Rishi S
Rishi S

Reputation: 385

How to merging rows in a spark data set to combine a string column

I need to merge two or more rows in a dataset into one. The grouping has to be done based on an id column. The column to be merged is a string. I need to get a comma-separated string in the merged column. How do I achieve this is Java? Input rows

col1,col2  
1,abc  
2,pqr  
1,abc1  
3,xyz
2,pqr1

Expected output :

col1, col2  
1, "abc,abc1"  
2, "pqr,pqr1"  
3, xyz  

Upvotes: 2

Views: 4118

Answers (2)

Rahul Barman
Rahul Barman

Reputation: 1

Use groupBy and concat_ws

import org.apache.spark.sql.functions._
df.groupBy("col1").agg(concat_ws(",", collect_list("col2")))

Upvotes: 0

Oli
Oli

Reputation: 10406

To aggregate two separate columns:

your_data_frame
    .withColumn("aggregated_column", concat_ws(",", col("col1"), col("col2"))
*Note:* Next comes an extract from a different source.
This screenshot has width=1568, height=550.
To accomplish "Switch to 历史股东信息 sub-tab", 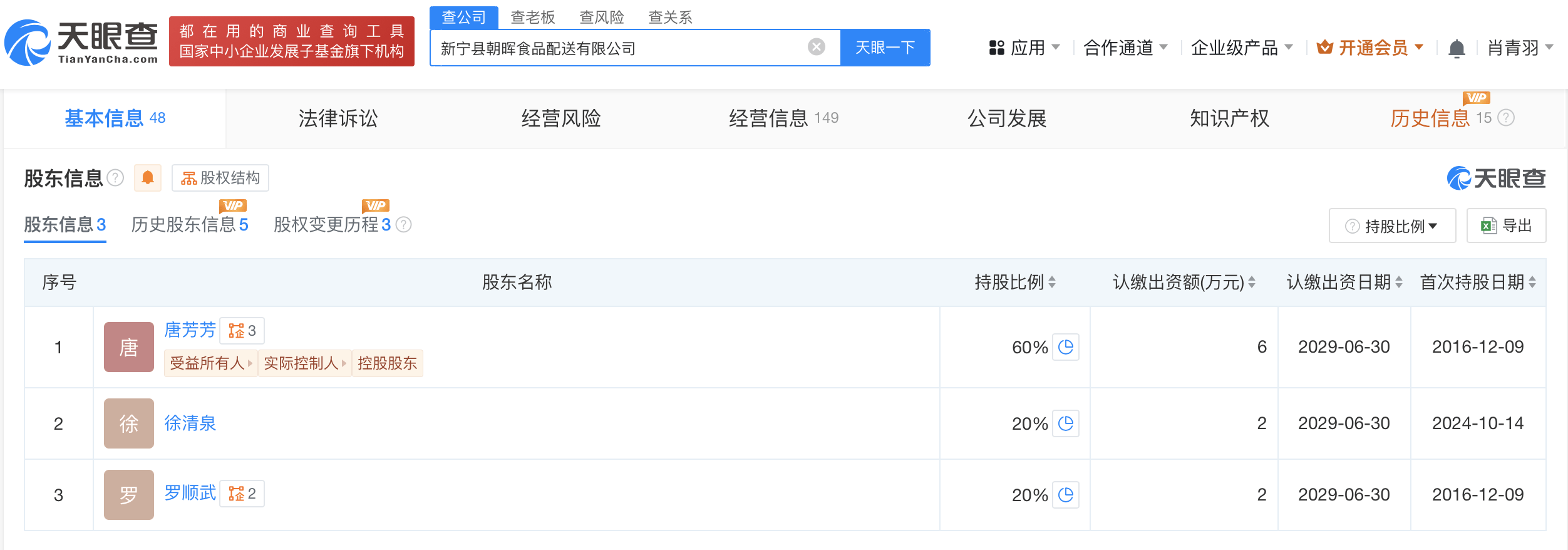I will coord(190,224).
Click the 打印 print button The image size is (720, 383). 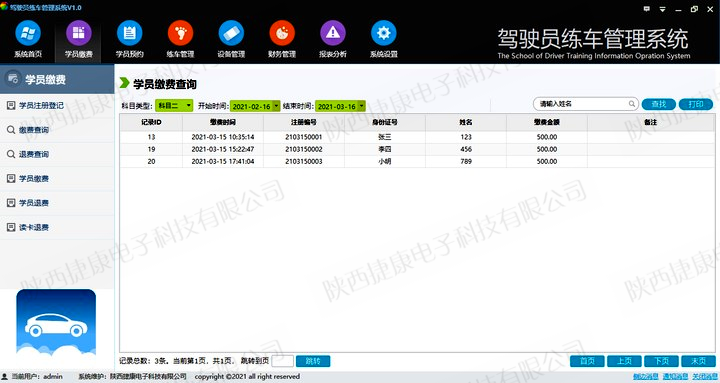coord(696,104)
Just in case, here is what to import besides the usual stuff

import static org.apache.spark.sql.functions.*;

Edit

If you want to aggregate an arbitrary number of columns that you know by name, you can do it this way:

String[] column_names = {"c1", "c2", "c3"};
Column[] columns = Arrays.asList(column_names)
            .stream().map(x -> col(x))
            .collect(Collectors.toList())
            .toArray(new Column[0]);
data_frame
    .withColumn("agg", concat_ws(",", columns));

Edit #2: group by and concat

In case you want to group by a column "ID" and aggregate another column, you can do it this way:

dataframe
    .groupBy("ID")
    .agg(concat_ws(",", collect_list(col("col1")) ))

Upvotes: 4

Related Questions